Austin is a census-designated place and unincorporated community in Tunica County, Mississippi, United States. Per the 2020 Census, the population was 51.

Once a thriving shipping port on the Mississippi River, Austin served as county seat from 1847 to 1888. Earlier county seats were Commerce and Peyton.

==History==
Austin was founded in 1847 and named for Austin Miller, who donated the land on which the town and a courthouse were built.

Austin was burned in 1863 by Union soldiers of the Mississippi Marine Brigade under the command of Alfred W. Ellet. Two houses were spared.

The town rebuilt and was incorporated in 1871, though it is no longer incorporated.

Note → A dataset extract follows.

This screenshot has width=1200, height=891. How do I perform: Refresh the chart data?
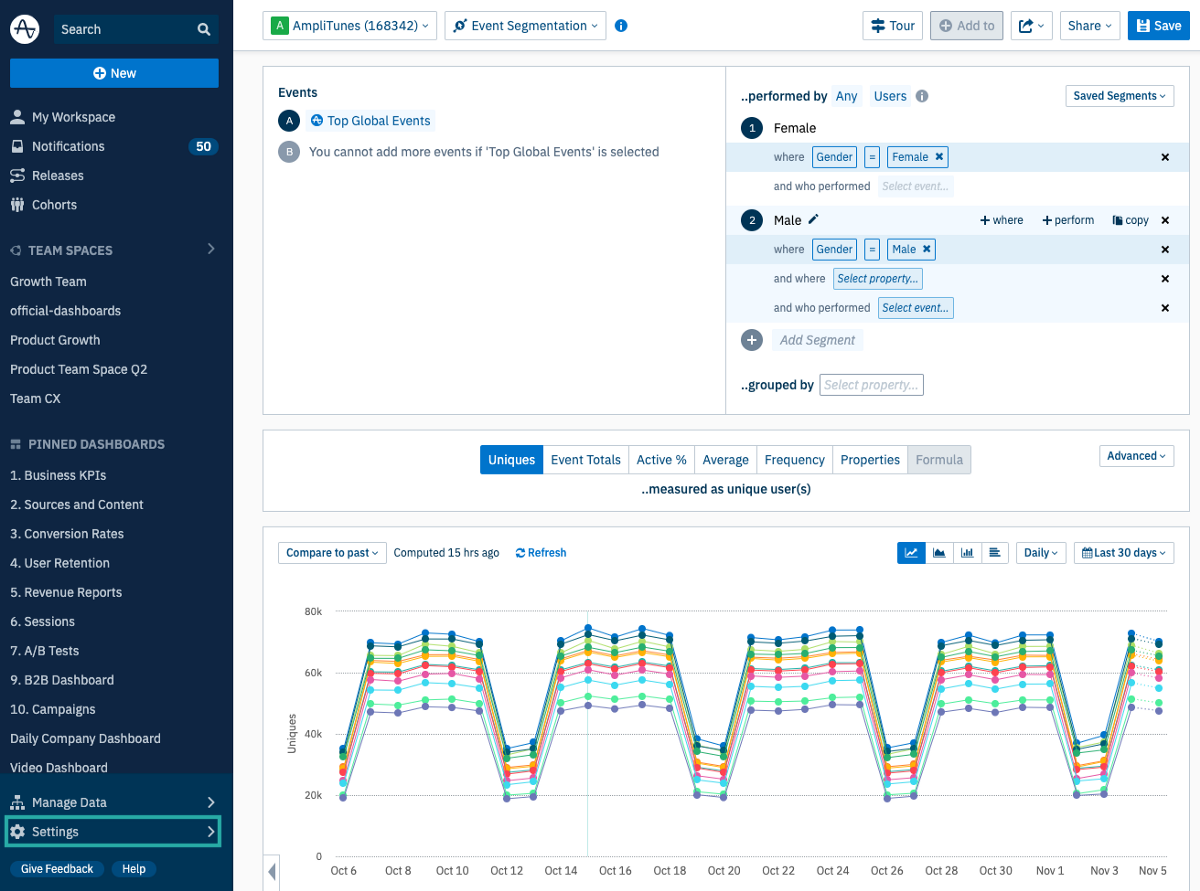540,552

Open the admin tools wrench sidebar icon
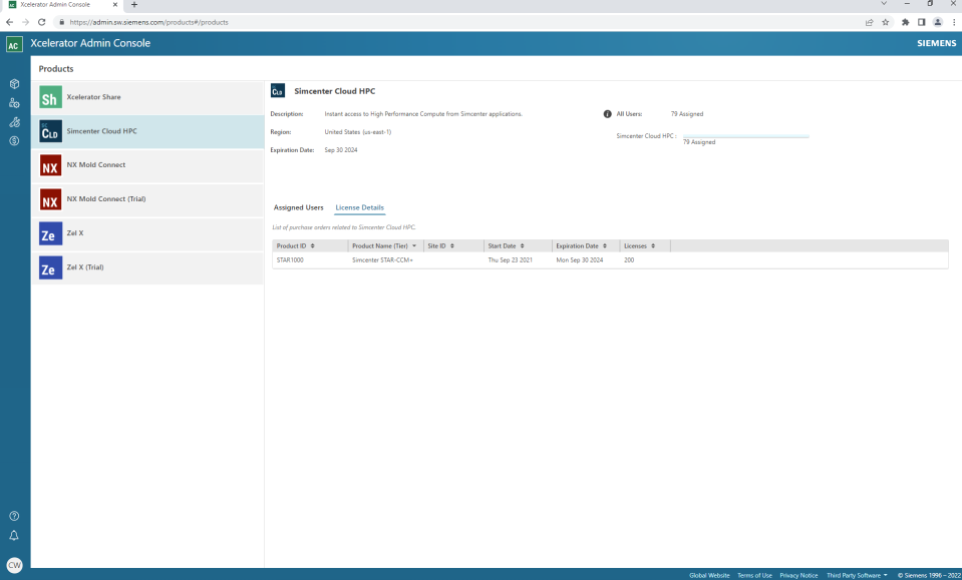[x=13, y=122]
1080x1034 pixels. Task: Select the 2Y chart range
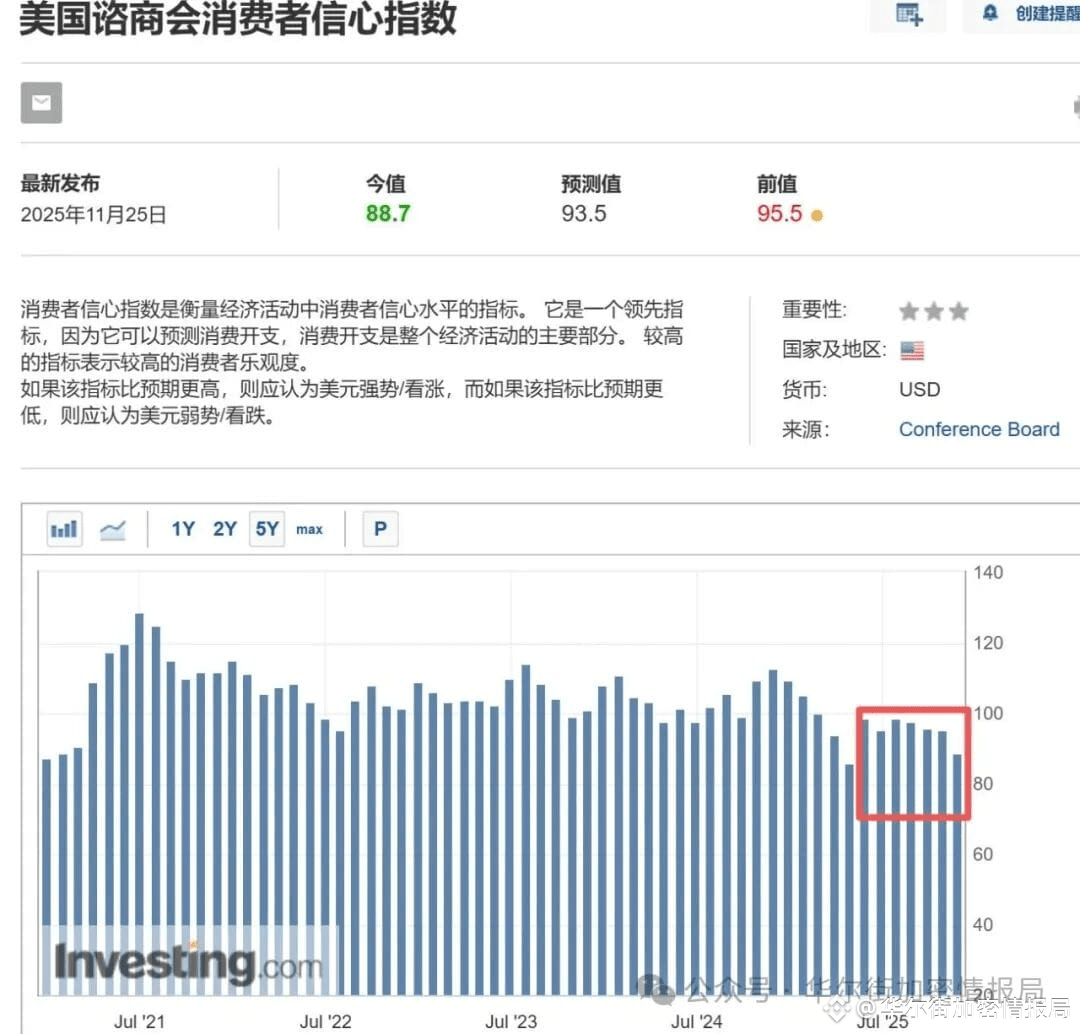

In 1884, the area was flooded when a nearby levee broke. When waters receded, a large sandbar had been left between the town and the Mississippi River, and steamboats could no longer land. The completion of the Louisville, New Orleans and Texas Railway 3 mi east of Austin in the late 1880s further contributed to its isolation.

In 1888, the county seat was moved to Tunica, a more accessible location. According to a 1906 article, "Austin, the former seat of Tunica county, was situated on the Mississippi river, and at one time claimed a population of over 2,000. It did a large river and inland trade. A substantial courthouse, costing $35,000, was erected there in 1868. That is the only building still standing in the deserted and dismantled town."

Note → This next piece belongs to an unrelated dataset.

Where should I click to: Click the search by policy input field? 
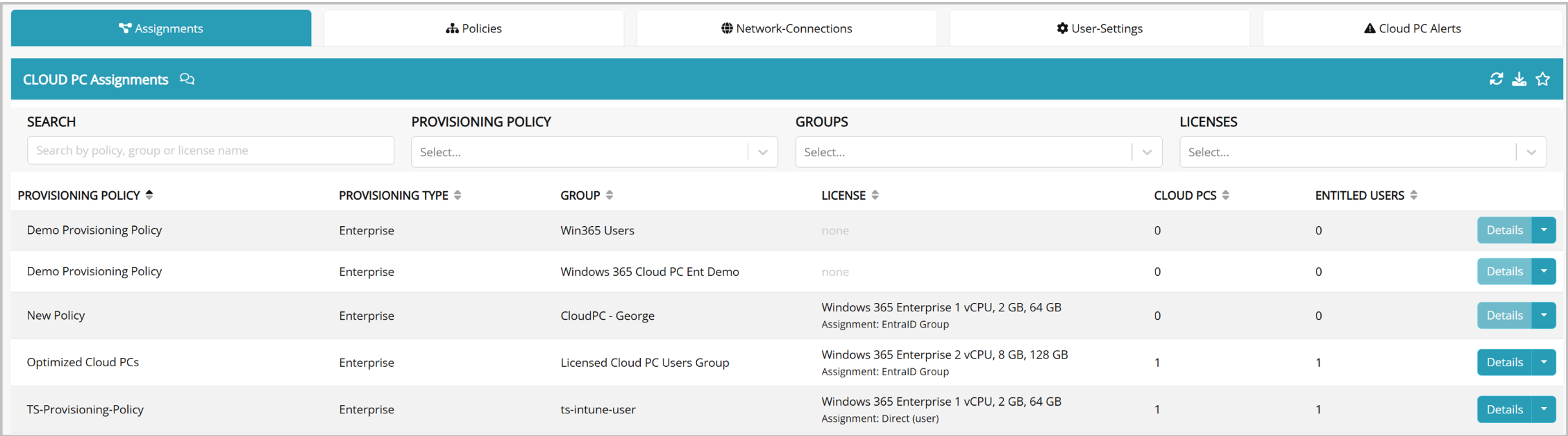coord(210,151)
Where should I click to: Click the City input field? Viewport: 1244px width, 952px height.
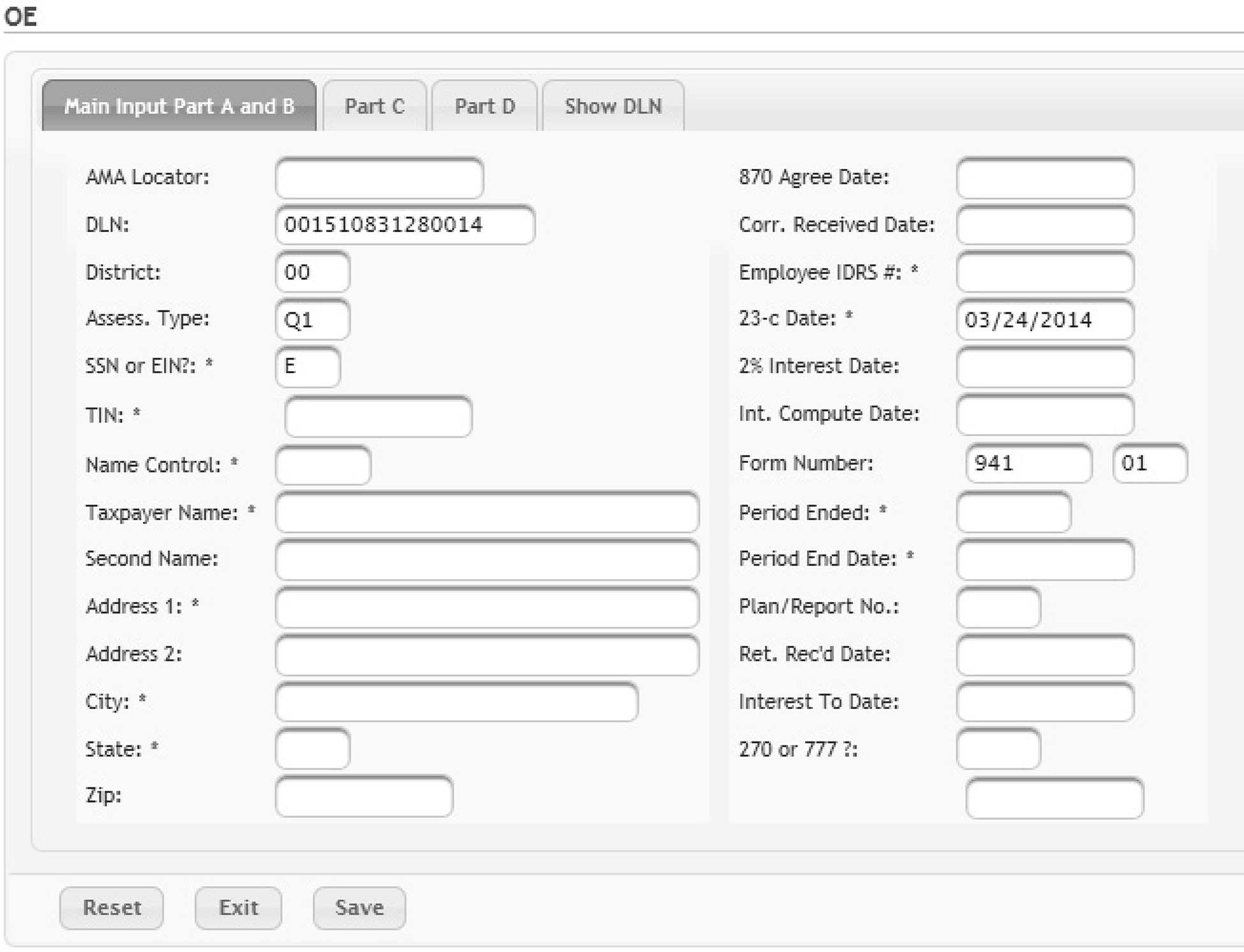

The construction of the Hardin Cutoff in 1942, which created Tunica Lake, moved the Mississippi River an additional 7 mi west of Austin.

==Demographics==

Austin first appeared as a census designated place in the 2020 U.S. census.

Historical population
| Census | Pop. | Note | %± |
| 2020 | 51 |  | — |
U.S. Decennial Census 2020

===Racial and ethnic composition===

Austin CDP, Mississippi – Racial and ethnic composition Note: the US Census treats Hispanic/Latino as an ethnic category. This table excludes Latinos from the racial categories and assigns them to a separate category. Hispanics/Latinos may be of any race.
| Race / Ethnicity (NH = Non-Hispanic) | Pop 2020 | % 2020 |
|---|---|---|
| White alone (NH) | 3 | 5.88% |
| Black or African American alone (NH) | 44 | 86.27% |
| Native American or Alaska Native alone (NH) | 0 | 0.00% |
| Asian alone (NH) | 0 | 0.00% |
| Native Hawaiian or Pacific Islander alone (NH) | 0 | 0.00% |
| Other race alone (NH) | 0 | 0.00% |
| Mixed race or Multiracial (NH) | 3 | 5.88% |
| Hispanic or Latino (any race) | 1 | 1.96% |
| Total | 51 | 100.00% |

==Education==
Residents are in the Tunica County School District. Rosa Fort High School is the district's comprehensive high school.

==Notable person==
- Sport McAllister (1874–1962), professional baseball player.